Database Normalization Explained — 1NF, 2NF, and 3NF with Examples
Normalization is the process of structuring a database schema to reduce data redundancy and improve integrity. A poorly normalized schema stores the same data in multiple places — meaning updates have to happen in multiple rows, and inconsistencies are inevitable. This guide walks through the first three normal forms with concrete before-and-after examples.
Why Normalization Matters
Consider a single orders table that stores everything:
| order_id | customer_name | customer_email | product | product_price |
|---|---|---|---|---|
| 1 | Alice | alice@example.com | Widget | 9.99 |
| 2 | Alice | alice@example.com | Gadget | 24.99 |
| 3 | Bob | bob@example.com | Widget | 9.99 |
Problems: Alice's email is stored twice — if it changes, you must update every row. The Widget price is stored twice — a price change requires finding every row that references it. This is the kind of redundancy normalization eliminates.
First Normal Form (1NF)
Rule: Every column must hold a single, atomic value. No repeating groups, no comma-separated lists in a cell.
Violation example
| order_id | products |
|---|---|
| 1 | Widget, Gadget, Sprocket |
✗ Not in 1NF
The products column contains multiple values. You can't query "all orders containing a Widget" without a LIKE hack.
Fixed
| order_id | product |
|---|---|
| 1 | Widget |
| 1 | Gadget |
| 1 | Sprocket |
✓ In 1NF
Each row holds one value. The table now has a composite primary key of (order_id, product).
Second Normal Form (2NF)
Rule: The table must be in 1NF, and every non-key column must depend on the entire primary key — not just part of it.
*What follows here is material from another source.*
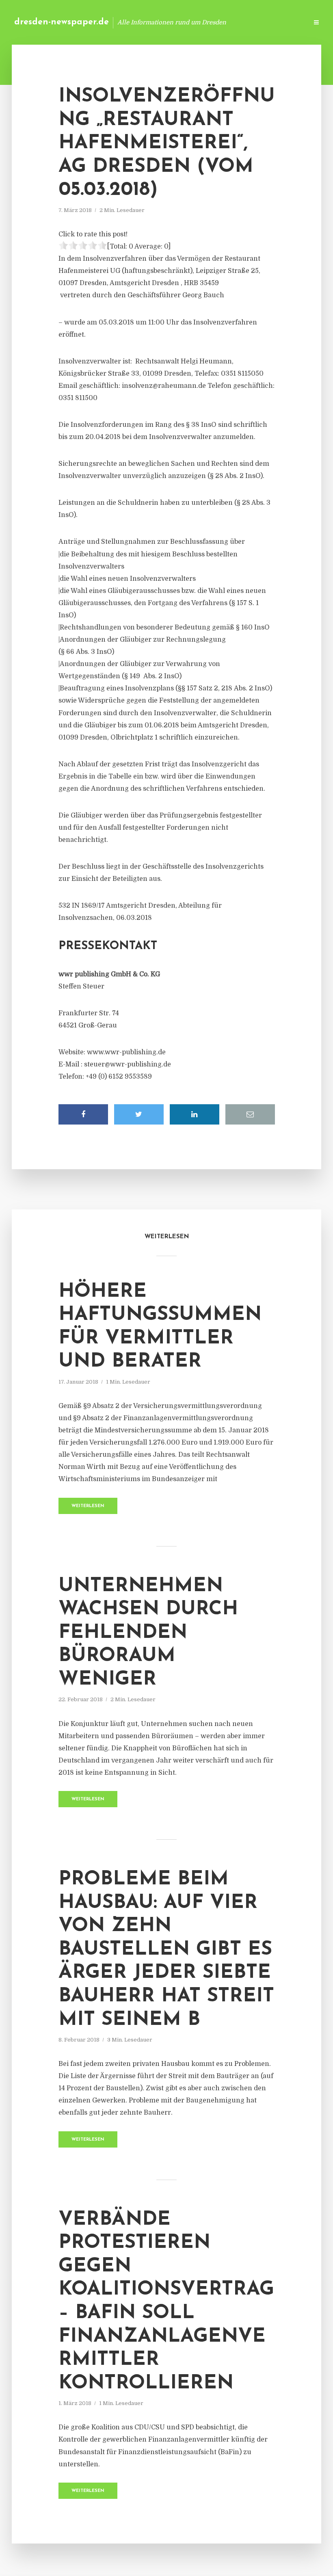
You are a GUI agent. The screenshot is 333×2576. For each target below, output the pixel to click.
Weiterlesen (87, 1506)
This only applies to tables with composite primary keys.
Violation example
| order_id | product_id | quantity | product_name | product_price |
|---|---|---|---|---|
| 1 | 42 | 2 | Widget | 9.99 |
| 2 | 42 | 1 | Widget | 9.99 |
✗ Not in 2NF
The primary key is (order_id, product_id). But product_name and product_price depend only on product_id — not on the full composite key. They're stored redundantly in every order line.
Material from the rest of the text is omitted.